--- START ---
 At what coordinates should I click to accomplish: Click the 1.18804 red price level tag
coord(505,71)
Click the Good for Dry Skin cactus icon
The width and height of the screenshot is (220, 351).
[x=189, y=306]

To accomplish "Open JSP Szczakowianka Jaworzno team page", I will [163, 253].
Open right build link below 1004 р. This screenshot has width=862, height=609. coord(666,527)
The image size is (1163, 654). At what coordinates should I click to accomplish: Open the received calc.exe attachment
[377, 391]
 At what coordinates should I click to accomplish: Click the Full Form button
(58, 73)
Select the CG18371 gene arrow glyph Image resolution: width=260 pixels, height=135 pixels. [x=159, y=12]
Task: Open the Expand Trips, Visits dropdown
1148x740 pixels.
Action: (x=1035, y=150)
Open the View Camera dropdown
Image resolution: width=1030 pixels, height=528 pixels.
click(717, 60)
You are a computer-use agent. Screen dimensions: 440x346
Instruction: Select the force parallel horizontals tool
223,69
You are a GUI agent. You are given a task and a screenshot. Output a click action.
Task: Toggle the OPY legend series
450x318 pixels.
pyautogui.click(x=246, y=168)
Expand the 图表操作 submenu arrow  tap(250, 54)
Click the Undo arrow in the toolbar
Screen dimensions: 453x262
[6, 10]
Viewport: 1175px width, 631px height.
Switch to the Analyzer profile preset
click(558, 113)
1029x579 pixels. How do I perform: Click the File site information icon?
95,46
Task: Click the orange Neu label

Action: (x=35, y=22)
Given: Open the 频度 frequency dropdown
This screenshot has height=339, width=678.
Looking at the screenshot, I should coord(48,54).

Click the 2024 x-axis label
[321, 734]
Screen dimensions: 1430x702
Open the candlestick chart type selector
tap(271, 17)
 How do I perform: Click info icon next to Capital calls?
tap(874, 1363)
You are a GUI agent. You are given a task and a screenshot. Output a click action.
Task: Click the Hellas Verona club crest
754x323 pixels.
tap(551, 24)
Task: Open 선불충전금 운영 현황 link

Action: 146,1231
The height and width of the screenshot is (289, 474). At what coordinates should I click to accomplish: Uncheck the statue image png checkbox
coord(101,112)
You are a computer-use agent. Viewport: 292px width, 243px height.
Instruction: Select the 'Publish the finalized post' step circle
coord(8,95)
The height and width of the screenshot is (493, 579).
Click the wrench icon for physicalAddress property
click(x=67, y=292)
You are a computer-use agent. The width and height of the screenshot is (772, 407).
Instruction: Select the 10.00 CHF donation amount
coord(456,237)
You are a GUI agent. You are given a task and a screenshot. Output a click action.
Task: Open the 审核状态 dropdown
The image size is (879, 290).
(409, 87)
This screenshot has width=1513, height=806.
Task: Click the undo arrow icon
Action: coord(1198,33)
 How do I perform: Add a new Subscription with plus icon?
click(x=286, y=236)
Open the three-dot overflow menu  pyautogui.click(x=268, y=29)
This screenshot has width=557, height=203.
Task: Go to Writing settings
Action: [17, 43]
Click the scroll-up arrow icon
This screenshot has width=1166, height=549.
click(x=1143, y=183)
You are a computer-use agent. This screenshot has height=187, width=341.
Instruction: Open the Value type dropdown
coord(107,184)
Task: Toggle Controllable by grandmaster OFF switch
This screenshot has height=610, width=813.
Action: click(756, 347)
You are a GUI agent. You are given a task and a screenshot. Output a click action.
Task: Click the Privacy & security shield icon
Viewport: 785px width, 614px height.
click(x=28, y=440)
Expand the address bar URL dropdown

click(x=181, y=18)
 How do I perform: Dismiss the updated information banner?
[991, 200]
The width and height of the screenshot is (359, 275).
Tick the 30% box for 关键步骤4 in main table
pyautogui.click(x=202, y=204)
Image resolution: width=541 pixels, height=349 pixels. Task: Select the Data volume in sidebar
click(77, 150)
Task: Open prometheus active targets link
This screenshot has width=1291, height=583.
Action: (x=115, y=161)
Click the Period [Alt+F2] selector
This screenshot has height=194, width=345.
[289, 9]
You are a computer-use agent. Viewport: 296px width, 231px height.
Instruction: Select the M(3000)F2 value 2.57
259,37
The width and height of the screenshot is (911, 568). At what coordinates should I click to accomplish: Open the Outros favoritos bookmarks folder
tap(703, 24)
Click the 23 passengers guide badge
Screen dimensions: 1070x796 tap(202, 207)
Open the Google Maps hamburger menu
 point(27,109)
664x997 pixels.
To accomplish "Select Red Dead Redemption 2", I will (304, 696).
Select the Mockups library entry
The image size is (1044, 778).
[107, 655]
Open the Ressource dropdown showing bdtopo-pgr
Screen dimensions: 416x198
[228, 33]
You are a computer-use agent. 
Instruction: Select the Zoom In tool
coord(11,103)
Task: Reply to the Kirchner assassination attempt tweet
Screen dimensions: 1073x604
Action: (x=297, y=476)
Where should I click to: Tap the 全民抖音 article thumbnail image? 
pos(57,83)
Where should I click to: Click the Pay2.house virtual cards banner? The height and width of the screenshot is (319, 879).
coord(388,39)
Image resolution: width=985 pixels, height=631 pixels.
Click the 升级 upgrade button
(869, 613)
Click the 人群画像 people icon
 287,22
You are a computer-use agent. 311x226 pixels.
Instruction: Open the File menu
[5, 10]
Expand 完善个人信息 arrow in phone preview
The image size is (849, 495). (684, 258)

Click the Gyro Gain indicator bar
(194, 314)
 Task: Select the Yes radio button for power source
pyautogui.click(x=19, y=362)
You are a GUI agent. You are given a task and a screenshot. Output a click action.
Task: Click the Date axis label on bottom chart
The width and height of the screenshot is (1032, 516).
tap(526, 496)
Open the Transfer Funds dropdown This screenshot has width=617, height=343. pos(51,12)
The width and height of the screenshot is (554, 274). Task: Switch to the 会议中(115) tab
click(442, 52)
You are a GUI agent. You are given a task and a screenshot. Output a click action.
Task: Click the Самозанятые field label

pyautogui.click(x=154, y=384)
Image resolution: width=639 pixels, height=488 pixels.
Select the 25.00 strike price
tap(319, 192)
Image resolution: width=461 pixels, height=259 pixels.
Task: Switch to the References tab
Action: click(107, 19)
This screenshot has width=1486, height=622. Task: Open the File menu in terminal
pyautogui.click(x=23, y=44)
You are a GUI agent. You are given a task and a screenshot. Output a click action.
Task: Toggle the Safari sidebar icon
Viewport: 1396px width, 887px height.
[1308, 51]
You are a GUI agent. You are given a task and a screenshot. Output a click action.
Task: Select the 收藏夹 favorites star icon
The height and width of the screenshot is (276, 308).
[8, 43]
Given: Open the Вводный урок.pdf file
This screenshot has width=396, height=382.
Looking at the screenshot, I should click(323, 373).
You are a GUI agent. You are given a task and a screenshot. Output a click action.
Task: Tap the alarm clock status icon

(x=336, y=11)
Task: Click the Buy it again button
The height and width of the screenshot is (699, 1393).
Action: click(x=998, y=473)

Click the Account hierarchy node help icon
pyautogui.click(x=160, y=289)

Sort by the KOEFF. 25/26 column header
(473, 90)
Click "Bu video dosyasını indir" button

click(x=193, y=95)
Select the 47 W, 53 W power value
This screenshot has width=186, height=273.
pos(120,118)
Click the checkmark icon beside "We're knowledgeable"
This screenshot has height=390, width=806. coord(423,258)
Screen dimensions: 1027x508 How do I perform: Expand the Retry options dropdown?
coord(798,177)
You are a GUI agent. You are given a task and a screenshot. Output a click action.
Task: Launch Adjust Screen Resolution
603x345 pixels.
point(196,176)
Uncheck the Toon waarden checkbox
--- END ---
**WHAT TO DO:** Send back all the records above word for word.

**ANSWER AREA:**
 At what coordinates should I click to accomplish: Click the 1.18804 red price level tag
coord(505,71)
Click the Good for Dry Skin cactus icon
The width and height of the screenshot is (220, 351).
[x=189, y=306]

To accomplish "Open JSP Szczakowianka Jaworzno team page", I will [163, 253].
Open right build link below 1004 р. This screenshot has width=862, height=609. coord(666,527)
The image size is (1163, 654). At what coordinates should I click to accomplish: Open the received calc.exe attachment
[377, 391]
 At what coordinates should I click to accomplish: Click the Full Form button
(58, 73)
Select the CG18371 gene arrow glyph Image resolution: width=260 pixels, height=135 pixels. [x=159, y=12]
Task: Open the Expand Trips, Visits dropdown
1148x740 pixels.
Action: (x=1035, y=150)
Open the View Camera dropdown
Image resolution: width=1030 pixels, height=528 pixels.
click(717, 60)
You are a computer-use agent. Screen dimensions: 440x346
Instruction: Select the force parallel horizontals tool
223,69
You are a GUI agent. You are given a task and a screenshot. Output a click action.
Task: Toggle the OPY legend series
450x318 pixels.
pyautogui.click(x=246, y=168)
Expand the 图表操作 submenu arrow  tap(250, 54)
Click the Undo arrow in the toolbar
Screen dimensions: 453x262
[6, 10]
Viewport: 1175px width, 631px height.
Switch to the Analyzer profile preset
click(558, 113)
1029x579 pixels. How do I perform: Click the File site information icon?
95,46
Task: Click the orange Neu label

Action: (x=35, y=22)
Given: Open the 频度 frequency dropdown
This screenshot has height=339, width=678.
Looking at the screenshot, I should coord(48,54).

Click the 2024 x-axis label
[321, 734]
Screen dimensions: 1430x702
Open the candlestick chart type selector
tap(271, 17)
 How do I perform: Click info icon next to Capital calls?
tap(874, 1363)
You are a GUI agent. You are given a task and a screenshot. Output a click action.
Task: Click the Hellas Verona club crest
754x323 pixels.
tap(551, 24)
Task: Open 선불충전금 운영 현황 link

Action: 146,1231
The height and width of the screenshot is (289, 474). At what coordinates should I click to accomplish: Uncheck the statue image png checkbox
coord(101,112)
You are a computer-use agent. Viewport: 292px width, 243px height.
Instruction: Select the 'Publish the finalized post' step circle
coord(8,95)
The height and width of the screenshot is (493, 579).
Click the wrench icon for physicalAddress property
click(x=67, y=292)
You are a computer-use agent. The width and height of the screenshot is (772, 407).
Instruction: Select the 10.00 CHF donation amount
coord(456,237)
You are a GUI agent. You are given a task and a screenshot. Output a click action.
Task: Open the 审核状态 dropdown
The image size is (879, 290).
(409, 87)
This screenshot has width=1513, height=806.
Task: Click the undo arrow icon
Action: coord(1198,33)
 How do I perform: Add a new Subscription with plus icon?
click(x=286, y=236)
Open the three-dot overflow menu  pyautogui.click(x=268, y=29)
This screenshot has width=557, height=203.
Task: Go to Writing settings
Action: [17, 43]
Click the scroll-up arrow icon
This screenshot has width=1166, height=549.
click(x=1143, y=183)
You are a computer-use agent. This screenshot has height=187, width=341.
Instruction: Open the Value type dropdown
coord(107,184)
Task: Toggle Controllable by grandmaster OFF switch
This screenshot has height=610, width=813.
Action: click(756, 347)
You are a GUI agent. You are given a task and a screenshot. Output a click action.
Task: Click the Privacy & security shield icon
Viewport: 785px width, 614px height.
click(x=28, y=440)
Expand the address bar URL dropdown

click(x=181, y=18)
 How do I perform: Dismiss the updated information banner?
[991, 200]
The width and height of the screenshot is (359, 275).
Tick the 30% box for 关键步骤4 in main table
pyautogui.click(x=202, y=204)
Image resolution: width=541 pixels, height=349 pixels. Task: Select the Data volume in sidebar
click(77, 150)
Task: Open prometheus active targets link
This screenshot has width=1291, height=583.
Action: (x=115, y=161)
Click the Period [Alt+F2] selector
This screenshot has height=194, width=345.
[289, 9]
You are a computer-use agent. Viewport: 296px width, 231px height.
Instruction: Select the M(3000)F2 value 2.57
259,37
The width and height of the screenshot is (911, 568). At what coordinates should I click to accomplish: Open the Outros favoritos bookmarks folder
tap(703, 24)
Click the 23 passengers guide badge
Screen dimensions: 1070x796 tap(202, 207)
Open the Google Maps hamburger menu
 point(27,109)
664x997 pixels.
To accomplish "Select Red Dead Redemption 2", I will (304, 696).
Select the Mockups library entry
The image size is (1044, 778).
[107, 655]
Open the Ressource dropdown showing bdtopo-pgr
Screen dimensions: 416x198
[228, 33]
You are a computer-use agent. 
Instruction: Select the Zoom In tool
coord(11,103)
Task: Reply to the Kirchner assassination attempt tweet
Screen dimensions: 1073x604
Action: (x=297, y=476)
Where should I click to: Tap the 全民抖音 article thumbnail image? 
pos(57,83)
Where should I click to: Click the Pay2.house virtual cards banner? The height and width of the screenshot is (319, 879).
coord(388,39)
Image resolution: width=985 pixels, height=631 pixels.
Click the 升级 upgrade button
(869, 613)
Click the 人群画像 people icon
 287,22
You are a computer-use agent. 311x226 pixels.
Instruction: Open the File menu
[5, 10]
Expand 完善个人信息 arrow in phone preview
The image size is (849, 495). (684, 258)

Click the Gyro Gain indicator bar
(194, 314)
 Task: Select the Yes radio button for power source
pyautogui.click(x=19, y=362)
You are a GUI agent. You are given a task and a screenshot. Output a click action.
Task: Click the Date axis label on bottom chart
The width and height of the screenshot is (1032, 516).
tap(526, 496)
Open the Transfer Funds dropdown This screenshot has width=617, height=343. pos(51,12)
The width and height of the screenshot is (554, 274). Task: Switch to the 会议中(115) tab
click(442, 52)
You are a GUI agent. You are given a task and a screenshot. Output a click action.
Task: Click the Самозанятые field label

pyautogui.click(x=154, y=384)
Image resolution: width=639 pixels, height=488 pixels.
Select the 25.00 strike price
tap(319, 192)
Image resolution: width=461 pixels, height=259 pixels.
Task: Switch to the References tab
Action: click(107, 19)
This screenshot has width=1486, height=622. Task: Open the File menu in terminal
pyautogui.click(x=23, y=44)
You are a GUI agent. You are given a task and a screenshot. Output a click action.
Task: Toggle the Safari sidebar icon
Viewport: 1396px width, 887px height.
[1308, 51]
You are a GUI agent. You are given a task and a screenshot. Output a click action.
Task: Select the 收藏夹 favorites star icon
The height and width of the screenshot is (276, 308).
[8, 43]
Given: Open the Вводный урок.pdf file
This screenshot has width=396, height=382.
Looking at the screenshot, I should click(323, 373).
You are a GUI agent. You are given a task and a screenshot. Output a click action.
Task: Tap the alarm clock status icon

(x=336, y=11)
Task: Click the Buy it again button
The height and width of the screenshot is (699, 1393).
Action: click(x=998, y=473)

Click the Account hierarchy node help icon
pyautogui.click(x=160, y=289)

Sort by the KOEFF. 25/26 column header
(473, 90)
Click "Bu video dosyasını indir" button

click(x=193, y=95)
Select the 47 W, 53 W power value
This screenshot has width=186, height=273.
pos(120,118)
Click the checkmark icon beside "We're knowledgeable"
This screenshot has height=390, width=806. coord(423,258)
Screen dimensions: 1027x508 How do I perform: Expand the Retry options dropdown?
coord(798,177)
You are a GUI agent. You are given a task and a screenshot. Output a click action.
Task: Launch Adjust Screen Resolution
603x345 pixels.
point(196,176)
Uncheck the Toon waarden checkbox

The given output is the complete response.